**To do:** Repeat all of the material below word for word, leaving out the pictures.

_ _ _ _ _

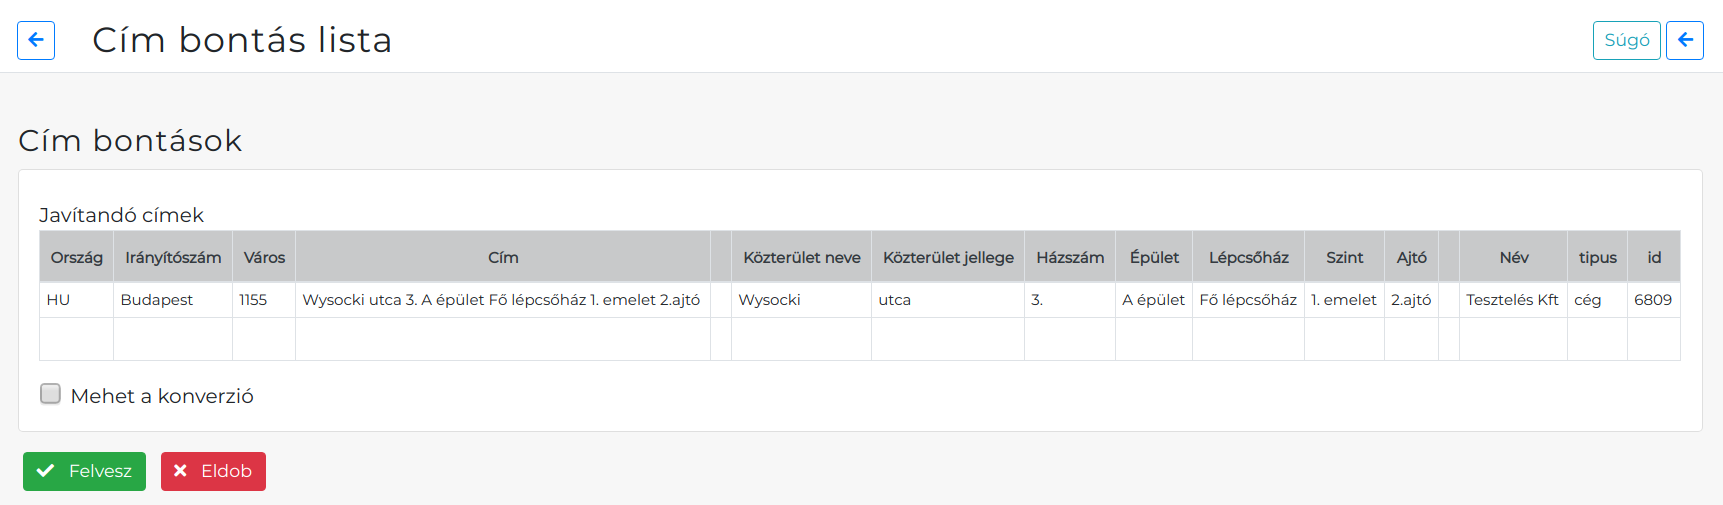
Task: Click the checkmark icon on the Felvesz button
Action: [x=45, y=471]
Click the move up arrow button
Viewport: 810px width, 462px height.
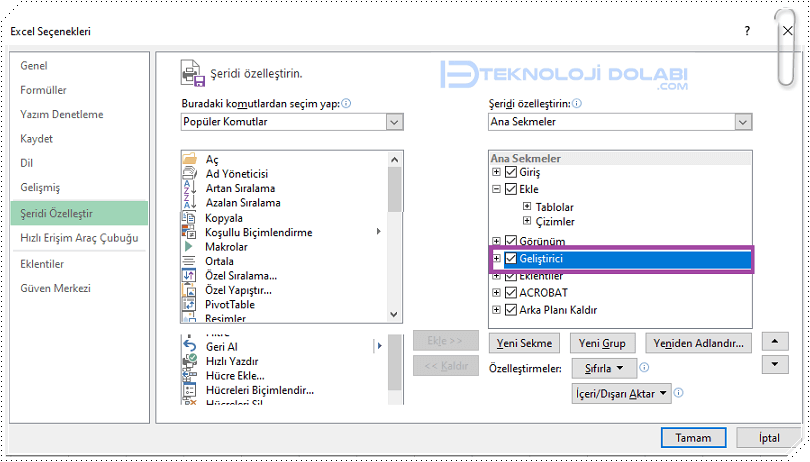click(x=775, y=342)
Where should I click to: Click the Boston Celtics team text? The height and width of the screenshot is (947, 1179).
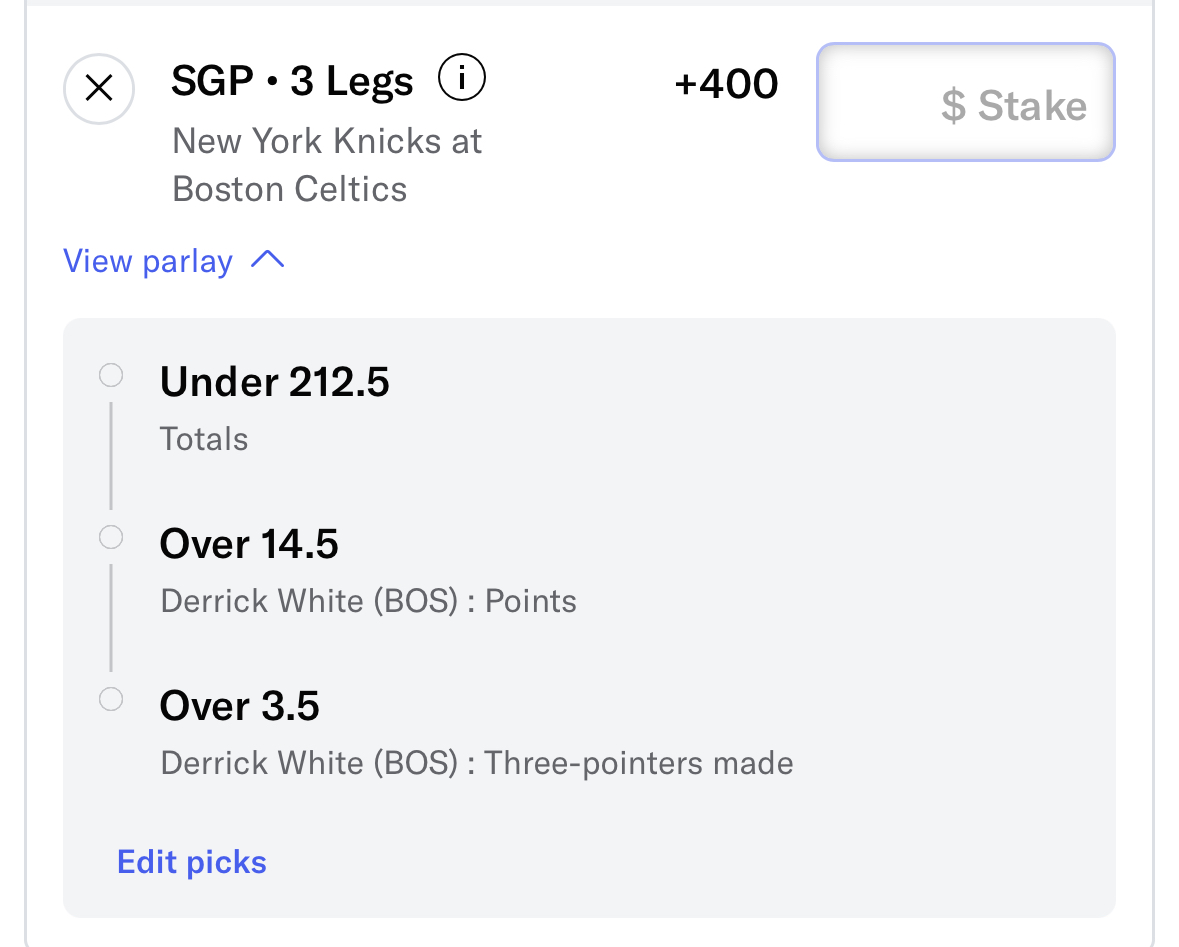point(290,188)
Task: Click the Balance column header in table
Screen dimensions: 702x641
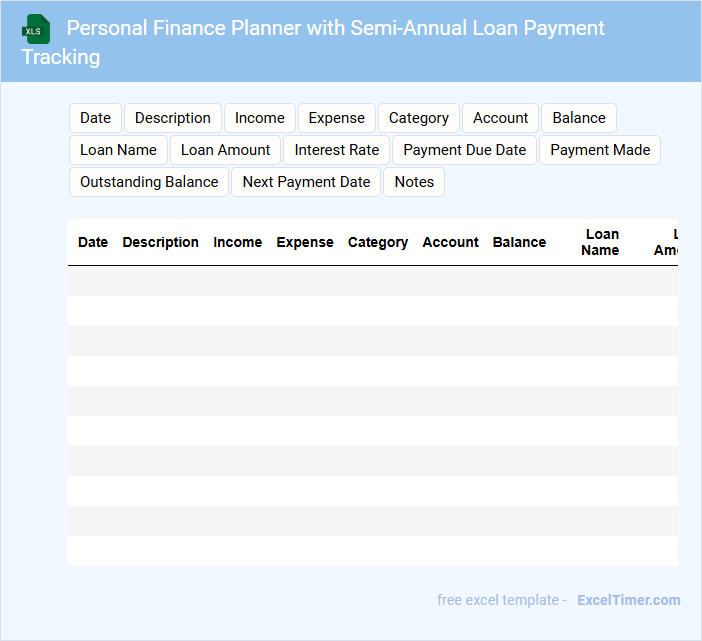Action: pyautogui.click(x=519, y=242)
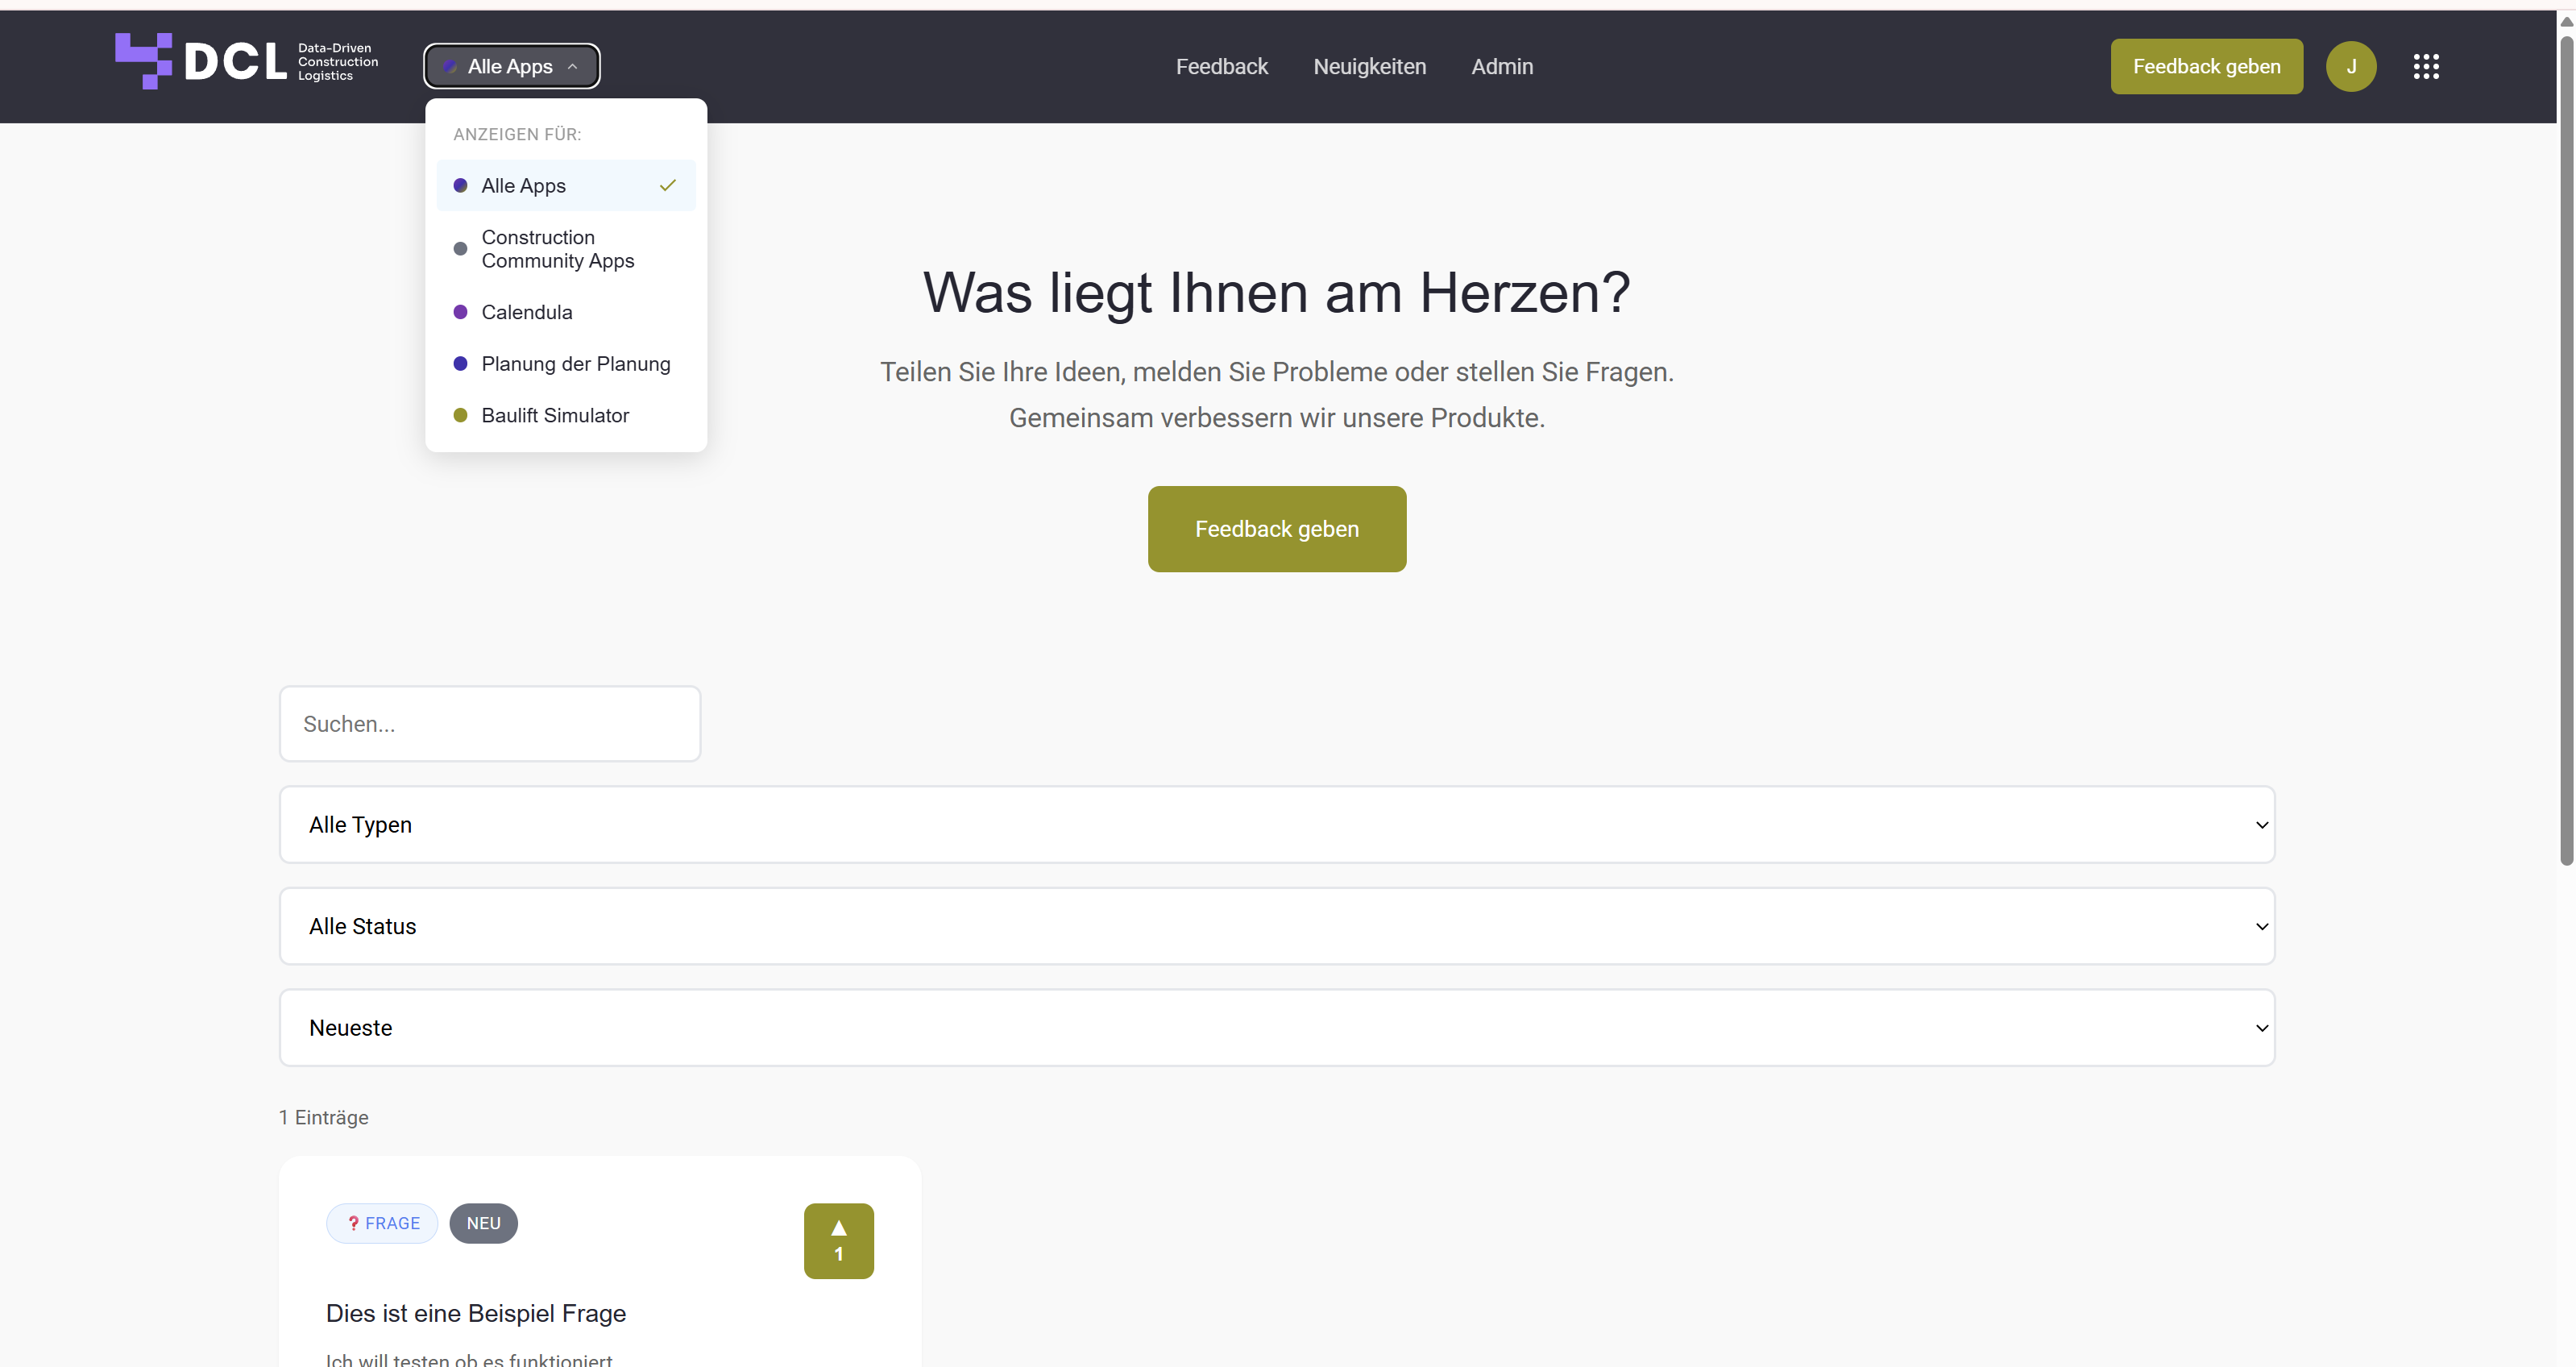
Task: Open the Alle Typen filter dropdown
Action: (x=1277, y=825)
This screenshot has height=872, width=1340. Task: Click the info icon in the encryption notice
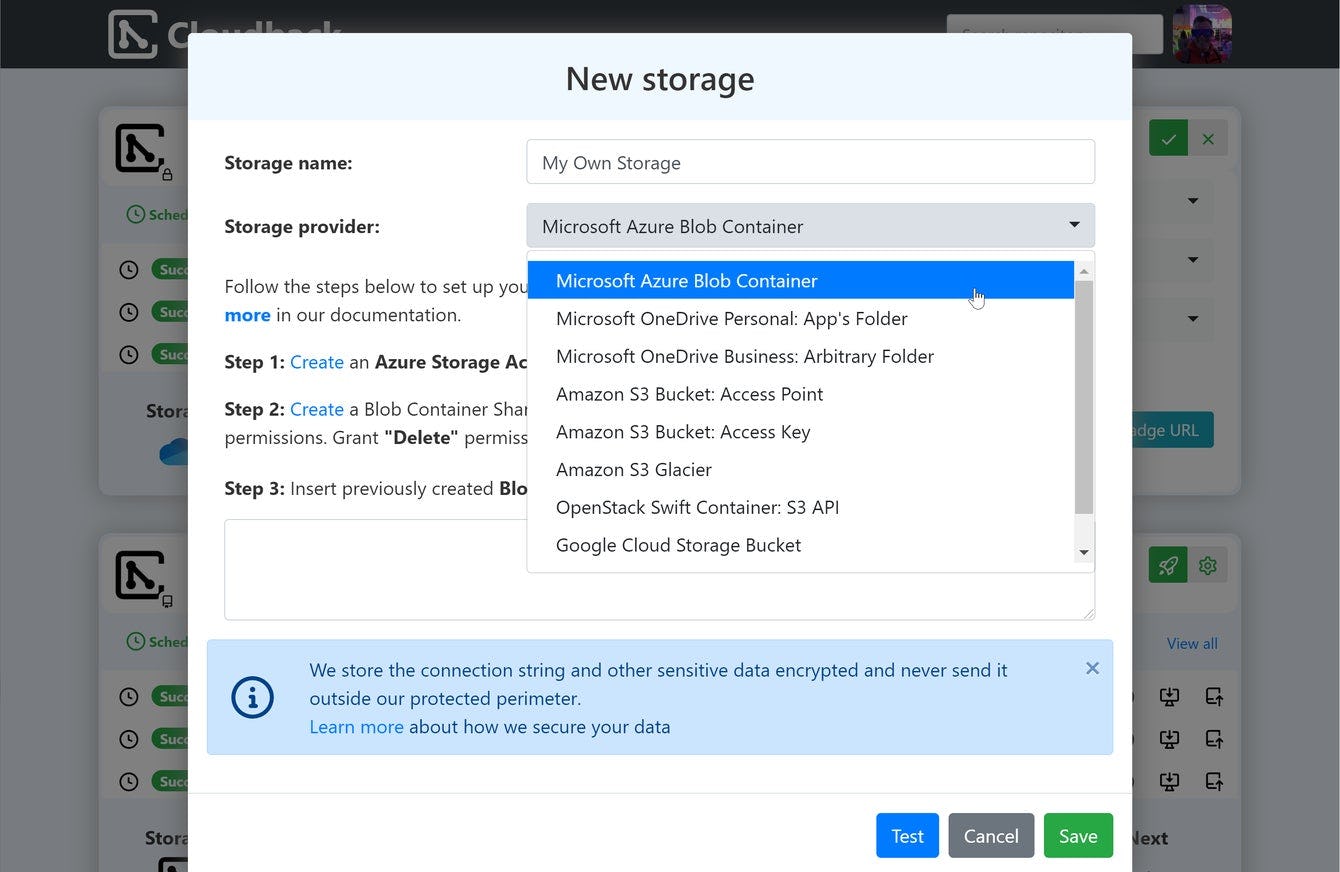[253, 697]
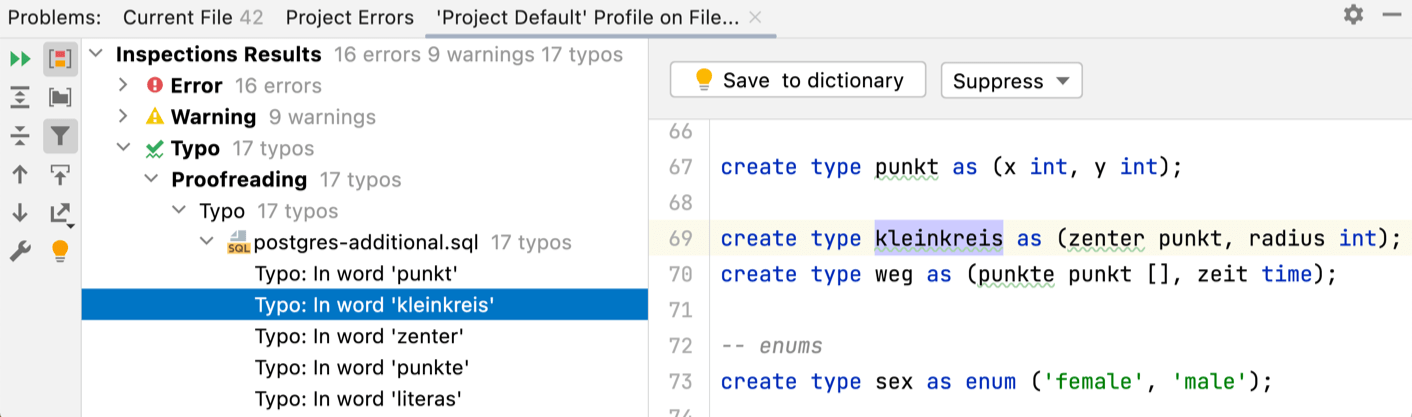
Task: Toggle the Filter resolved items button
Action: click(x=60, y=136)
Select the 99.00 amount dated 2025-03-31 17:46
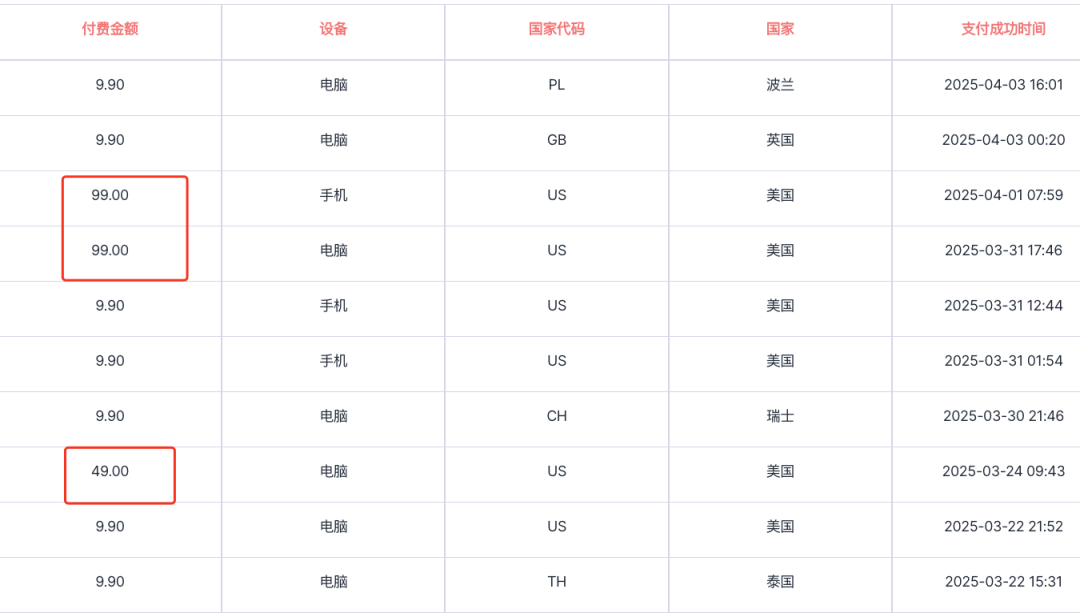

_ _ _ _ _

**Task output:**
Task: Click the checkmark icon on the Felvesz button
Action: [x=45, y=471]
Click the move up arrow button
Viewport: 810px width, 462px height.
click(x=775, y=342)
Where should I click to: Click the Boston Celtics team text? The height and width of the screenshot is (947, 1179).
point(290,188)
Task: Click the Balance column header in table
Screen dimensions: 702x641
Action: pyautogui.click(x=519, y=242)
Task: Open the Alle Typen filter dropdown
Action: (x=1277, y=825)
This screenshot has height=872, width=1340. Task: Click the info icon in the encryption notice
[253, 697]
Task: Toggle the Filter resolved items button
Action: click(x=60, y=136)
Select the 99.00 amount dated 2025-03-31 17:46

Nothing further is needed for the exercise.